12 Eylül 1980’den hemen önce yüzbinlerin meydanlara aktığı, işçi sınıfının haklı mücadelesinin yükseldiği, grevlerin, direnişlerin, eylemlerin güçlü olduğu bir atmosfer hâkimdi bu topraklarda. Örgütlü işçiler, kadınlar, gençler mücadelenin ön saflarında yer alıyor, ekonomik ve demokratik hakların genişletilmesi için mücadeleyi büyütüyorlardı. Sınıfsız ve sömürüsüz bir dünya istiyorlardı. Çağlı’nın dediği gibi denizlere açılmayı ya da yeni bir dünyayı düşlüyor, yaşama sevincine sımsıkı tutunuyor, coşkun bir nehir gibi çağlıyorlardı. İşçi sınıfının bu dizginsiz akışı karşısında duramayacaklarını anlayan egemenler bu duruma son vermek istediler. Toplumda yükselen değişim arzusunu sindirmek, örgütlü hareketi ezmek için orduyu işbaşına çağırdılar. 12 Eylül 1980’de yapılan askeri faşist darbeyle karanlık bir dönem başlatıldı.
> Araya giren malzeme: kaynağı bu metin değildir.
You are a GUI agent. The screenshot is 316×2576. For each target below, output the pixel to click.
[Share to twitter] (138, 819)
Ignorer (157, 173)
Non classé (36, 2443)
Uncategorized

Düşleri yarım bıraktırılan 18 yaşındaki fidanın dediği gibi yaşam da o gün itibarıyla yarım kaldı: “Bakışlarım/ Bahar bulutlarında/ Takıldı kaldı/ Düşüncem o sayfada/ Yaşam bir fırtınayla/ Altüst olurken/ İnsanlar neden/ Suskun kalmaktaydı?” Yaşamın toplumsal devinimle yükselen coşkusu sanki bir bıçak darbesiyle kesilip atılmıştı. Genç yüreklerin umutlu bakışlarında bir fotoğraf karesi gibi kalan bahar bulutları gitmiş, yerini umutları yıkıp geçen bir fırtınaya bırakmıştı. Darbeye hazırlıksız yakalanan işçi sınıfı ağır bir yenilgiye mahkûm edilmiş, sessizliğe gömülmüştü.
Bu karanlık fırtınayla birlikte gencecik fidanlar asıldı, katledildi. İşçi sınıfının sendikal ve siyasal örgütleri kapatıldı, gazete ve kitaplar yasaklandı, yakıldı, yok edildi. Toplumsal hafıza silinerek işçi sınıfının mücadele deneyimi yok edilmek istendi. Darbenin baş mimarı Kenan Evren’in “öyle bir kuşak yaratacağım ki kimse ne olduğunu hatırlamayacak” demesi boşuna değildi.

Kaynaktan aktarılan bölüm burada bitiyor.